As part of the Global Health program, students from various levels – undergrads as well as graduates – are working on developing appropriate technologies for new mothers and babies.  Among the most important of these technologies are instruments designed to aid in kangaroo mother care, a process whereby premature infants are placed against the mother’s chest rather than in incubators.

“We’ve become pretty convinced that it’s the right way to do things,” said Matthew Glucksberg, professor of biomedical engineering at Northwestern’s McCormick School of Engineering. “Incubators are really pretty bad places for babies to be.”

The alternative?

Placing babies on the mother’s chest between the breasts ensures proper temperature regulation for the infant, since this area of the mother’s body automatically adjusts to the child’s needs.  Though an ancient and very natural practice, kangaroo mother care does have its drawbacks.

“The problem, among others, is that this isn’t going to spread until there’s instrumentation,” Glucksberg said.  In other words, there are problems the mother cannot administer to without the aid of technology.

Premature infants can stop breathing spontaneously, for instance.  They need phototherapy for jaundice (the blue light helps bleach out bilirubin, a natural compound that results from the breakdown of blood and can make preemies look yellow).  They need CPAP, or continuous positive airway pressure, to ensure proper breathing.

This is where project development comes in.

“We’ve been trying to build devices that essentially are a neonatal ICU all on the mother’s chest,” Glucksberg said.

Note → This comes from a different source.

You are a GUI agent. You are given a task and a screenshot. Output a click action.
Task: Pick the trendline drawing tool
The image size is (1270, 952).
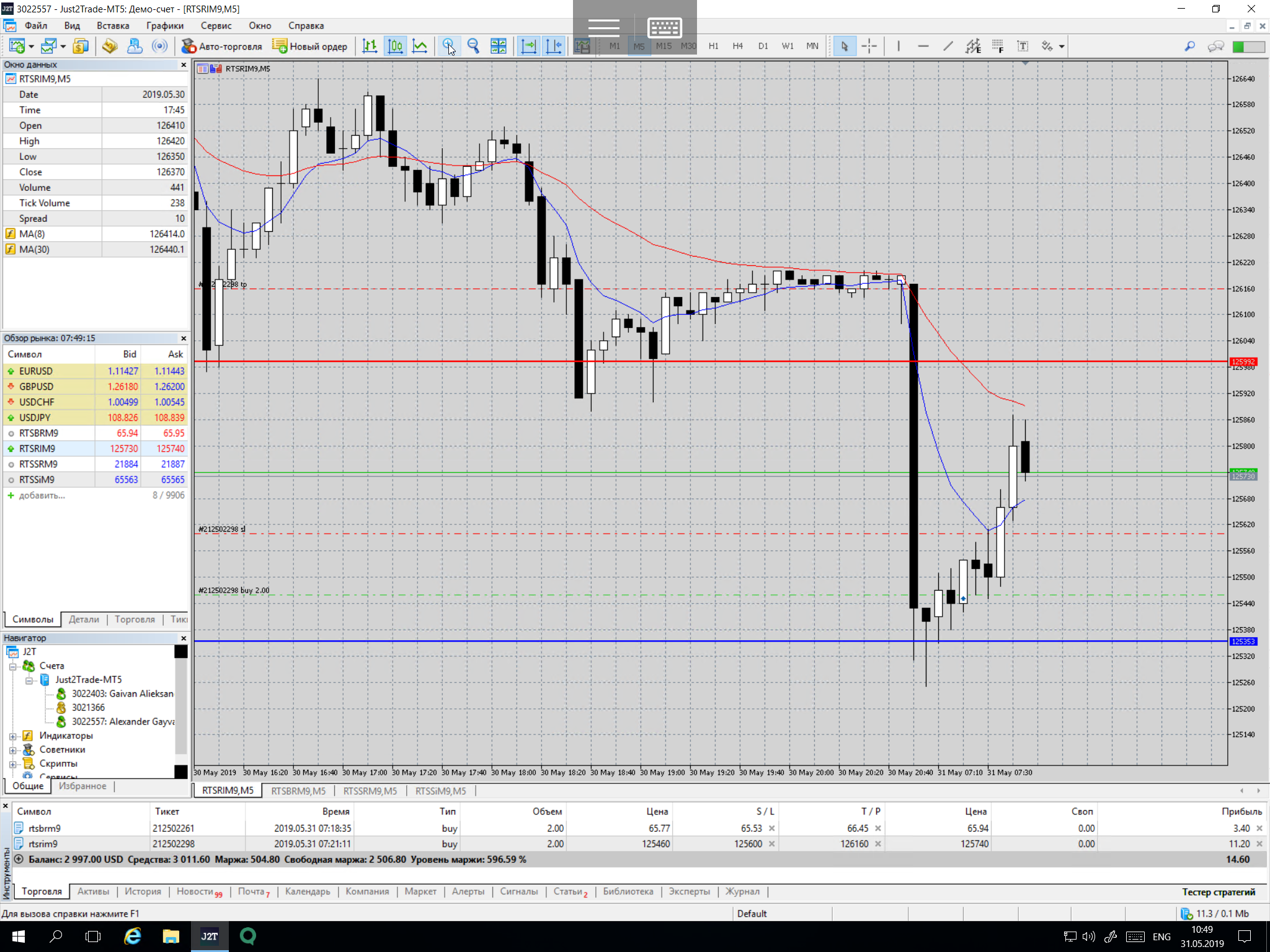(948, 46)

The idea, he explained, is to bring the incubator to the mother and child, in bits and pieces.  Since the mother’s chest is such a better place for the infant to be, administering to various needs – proper breathing, blue light, etc. – should happen without separation.

In response to this need, students have worked on testing various products – a blanket that provides blue light, a breathing apparatus that attaches to the infant’s mouth without producing sores.

As David Kelso explained in a recent video live from Capetown, these projects were designed by previous students and some are in the process of being seriously appraised for their viability and market-readiness.

The program, which has been ongoing for the last six years, encompasses other technologies as well.

“What we do really falls into three general areas,” Kelso said. These areas comprise issues of preventing transmission of HIV from mother to child, saving lives at birth and upskilling healthcare workers.

Kangaroo mother care falls into the second category, but the other two are very important in a country rife with poverty and HIV.

The professors and students who work on these projects hope eventually to pass the results off to people within the healthcare system there.  By making sure the devices fit within already-used methods (like breastfeeding or kangaroo mother care), Northwestern’s contributions have a much greater chance of lasting impact.

“We end up building global capacity instead of just coming in and solving people’s problems for them,” said Michael Diamond, adjunct professor in McCormick’s biomedical engineering department.

Diamond, who has been instrumental to the development of student-driven global health efforts at Northwestern, said he believes strongly in the program’s emphasis on self-reliance.

“There is actually a philosophy behind all these initiatives,” he said.